§ WHAT TO WORK ON
Please extend the poem "All Our Lives" below, carrying it on from its final sentence.

§ TEXT SECTION

Originally Posted by
The Bedlington Terrier
I came across this anonymous message, presumably written by a black citizen of the US, during a time of Trump ordered violent opposition to the US citizens who are protesting against the police brutality exerted in the murder of George Floyd...
All Our Lives
All lives matter.
Yes, I hear you.
Yes, no life is more important than any other.
I get that.
We get that.
All those of us who aren’t doing any killing out here,
we get that.
We get that the life of a white cop is as valuable
as a black college student, or...
No, please, let me finish,
you’ve had your say.
We know how it goes.
We get the gist.
We get that the life of a white victim of crime
is as tragic as the victim of a black victim of crime.
No one here is arguing anything different.
As far as I know no one ever has.
No, please don’t point that at me.
I’m unarmed, defenceless except for my resolve.
There’s nothing to fear from me,
except my words.
If all lives matter,
How come a man, a black man, is asphyxiated under the knee
of a white cop while three others watch him die,
yet no one’s charged, then after public outrage one man’s charged
but not the other three who look on and do nothing,
and how come that takes another eight days of protests
and national shaming across the entire the world.

§ PROVIDED MATERIAL
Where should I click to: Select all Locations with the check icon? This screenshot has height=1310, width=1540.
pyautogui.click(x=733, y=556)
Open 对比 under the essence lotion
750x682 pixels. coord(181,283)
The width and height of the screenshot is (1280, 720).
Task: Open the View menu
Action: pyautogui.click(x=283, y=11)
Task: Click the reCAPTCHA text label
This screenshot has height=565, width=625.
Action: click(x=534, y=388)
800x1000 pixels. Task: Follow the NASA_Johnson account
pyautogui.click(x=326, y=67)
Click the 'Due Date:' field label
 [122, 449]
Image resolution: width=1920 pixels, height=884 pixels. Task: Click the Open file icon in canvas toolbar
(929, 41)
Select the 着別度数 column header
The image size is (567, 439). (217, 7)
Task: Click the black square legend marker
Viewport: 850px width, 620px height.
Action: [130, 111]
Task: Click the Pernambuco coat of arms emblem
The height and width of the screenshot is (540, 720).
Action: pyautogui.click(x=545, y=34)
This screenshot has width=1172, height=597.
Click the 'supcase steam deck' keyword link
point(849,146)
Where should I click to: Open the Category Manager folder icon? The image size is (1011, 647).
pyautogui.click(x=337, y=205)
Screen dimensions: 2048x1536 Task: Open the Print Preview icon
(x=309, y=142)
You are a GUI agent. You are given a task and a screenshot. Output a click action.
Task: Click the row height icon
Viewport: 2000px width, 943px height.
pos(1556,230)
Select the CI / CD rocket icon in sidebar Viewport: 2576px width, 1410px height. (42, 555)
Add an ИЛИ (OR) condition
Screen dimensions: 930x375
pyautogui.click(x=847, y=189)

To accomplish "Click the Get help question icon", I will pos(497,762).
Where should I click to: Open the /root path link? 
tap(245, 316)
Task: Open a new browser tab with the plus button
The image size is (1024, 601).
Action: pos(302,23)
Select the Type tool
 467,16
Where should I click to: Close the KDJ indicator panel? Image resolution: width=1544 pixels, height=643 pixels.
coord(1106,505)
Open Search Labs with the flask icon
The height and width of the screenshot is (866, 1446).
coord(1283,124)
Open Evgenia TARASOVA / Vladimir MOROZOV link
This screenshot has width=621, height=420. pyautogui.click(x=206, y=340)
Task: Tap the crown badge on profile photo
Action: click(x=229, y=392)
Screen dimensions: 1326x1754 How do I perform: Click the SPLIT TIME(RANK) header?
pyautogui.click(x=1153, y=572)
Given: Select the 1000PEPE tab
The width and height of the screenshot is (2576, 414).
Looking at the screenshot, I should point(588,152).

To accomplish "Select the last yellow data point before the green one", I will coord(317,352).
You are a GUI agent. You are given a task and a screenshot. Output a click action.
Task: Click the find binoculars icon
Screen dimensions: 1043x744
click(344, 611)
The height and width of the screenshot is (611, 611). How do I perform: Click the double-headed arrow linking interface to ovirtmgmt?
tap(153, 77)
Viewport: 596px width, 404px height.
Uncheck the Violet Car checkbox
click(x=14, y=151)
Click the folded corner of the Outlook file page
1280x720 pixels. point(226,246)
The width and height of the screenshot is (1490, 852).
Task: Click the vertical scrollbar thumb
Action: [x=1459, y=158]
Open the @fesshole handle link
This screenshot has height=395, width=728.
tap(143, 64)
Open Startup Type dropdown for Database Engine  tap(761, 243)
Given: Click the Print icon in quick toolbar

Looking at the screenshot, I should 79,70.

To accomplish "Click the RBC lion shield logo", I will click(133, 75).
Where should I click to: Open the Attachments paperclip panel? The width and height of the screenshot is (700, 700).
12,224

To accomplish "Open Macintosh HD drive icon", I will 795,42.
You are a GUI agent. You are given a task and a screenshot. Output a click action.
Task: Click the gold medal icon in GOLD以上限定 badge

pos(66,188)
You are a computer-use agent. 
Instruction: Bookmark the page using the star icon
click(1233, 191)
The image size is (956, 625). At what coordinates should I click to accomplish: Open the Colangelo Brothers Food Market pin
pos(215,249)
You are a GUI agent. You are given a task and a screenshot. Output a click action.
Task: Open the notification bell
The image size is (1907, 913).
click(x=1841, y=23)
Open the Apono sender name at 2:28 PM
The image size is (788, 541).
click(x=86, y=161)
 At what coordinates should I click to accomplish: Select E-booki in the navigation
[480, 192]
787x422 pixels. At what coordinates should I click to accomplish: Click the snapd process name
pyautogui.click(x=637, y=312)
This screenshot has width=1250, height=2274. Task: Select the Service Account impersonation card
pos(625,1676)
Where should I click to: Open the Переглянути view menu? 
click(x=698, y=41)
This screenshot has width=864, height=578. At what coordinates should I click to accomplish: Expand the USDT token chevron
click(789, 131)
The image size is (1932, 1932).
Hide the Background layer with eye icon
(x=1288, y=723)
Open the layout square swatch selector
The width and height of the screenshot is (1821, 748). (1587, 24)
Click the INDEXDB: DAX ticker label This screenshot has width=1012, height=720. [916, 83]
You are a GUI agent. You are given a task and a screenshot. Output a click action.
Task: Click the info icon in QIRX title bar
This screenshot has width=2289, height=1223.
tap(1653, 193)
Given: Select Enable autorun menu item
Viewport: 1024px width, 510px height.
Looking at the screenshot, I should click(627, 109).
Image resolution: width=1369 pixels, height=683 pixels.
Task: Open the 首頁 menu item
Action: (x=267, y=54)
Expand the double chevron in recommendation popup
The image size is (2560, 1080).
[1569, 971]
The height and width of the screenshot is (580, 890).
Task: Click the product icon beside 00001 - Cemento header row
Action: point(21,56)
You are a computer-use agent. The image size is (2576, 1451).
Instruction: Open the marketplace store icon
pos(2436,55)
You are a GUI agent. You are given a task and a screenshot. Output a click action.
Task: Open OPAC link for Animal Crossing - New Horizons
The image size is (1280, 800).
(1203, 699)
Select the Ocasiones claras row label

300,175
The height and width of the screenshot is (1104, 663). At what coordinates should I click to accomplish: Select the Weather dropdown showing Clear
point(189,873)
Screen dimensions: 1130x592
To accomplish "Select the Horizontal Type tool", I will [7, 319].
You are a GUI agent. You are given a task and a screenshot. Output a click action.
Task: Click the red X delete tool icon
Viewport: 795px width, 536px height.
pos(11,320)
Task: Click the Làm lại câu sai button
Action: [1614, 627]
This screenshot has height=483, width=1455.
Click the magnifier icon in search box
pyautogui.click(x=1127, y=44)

§ THE ANSWER
How come, if all lives matter,
Ahmaud Aubery, a black man, is gunned down while out jogging
and for two months his killers walk free,
and police and officials take no action against the killer ex-cop
who also happens to be a friend of the justice department?
If all lives matter,
how come all this reminds me of Eric Garner in 2014
who also said “I can’t breathe!”
And Travorn Martin in 2012, and Rodney King in 92,
and how far back do I have to go?
To the Edmond Pettus Bridge in ‘65?
To the four little girls in Little Rock Alabama in ‘63
To Emmet Till, lynched in Mississippi aged four**** years old in 55?
To Billie Holiday singing Strange Fruit in 1939?
Maybe back through entire history of segregation, Jim Crow and slavery
and the blood and bones of millions of Africans
upon which the wealth of this country was founded,
and from whose suppurating flesh the rank smell of brutality
and racism still rises and stinks out the institutions of this democracy
and the polluted ideologies of its agents and functionaries.
No! Get your hands away from my body
and stop shouting in my face.
Kill me if you want.
I am not scared of you.
No, that is not true.
Of course, I am scared, who wouldn’t be scared?
But I am staying right here, and I’m saying right now
that I’m exerting the same rights you claim to be proud to
uphold and defend.
And I believe that I believe more than you do.
You, who stands before me in the debased name of law and order,
have a question to ask yourself.
You need to ask yourself if you really do believe that
it’s self-evident that all men are born equal, and women too.
Or is it just some men and women,
specifically, the ones who look like you.
Because if you don’t then we have a problem.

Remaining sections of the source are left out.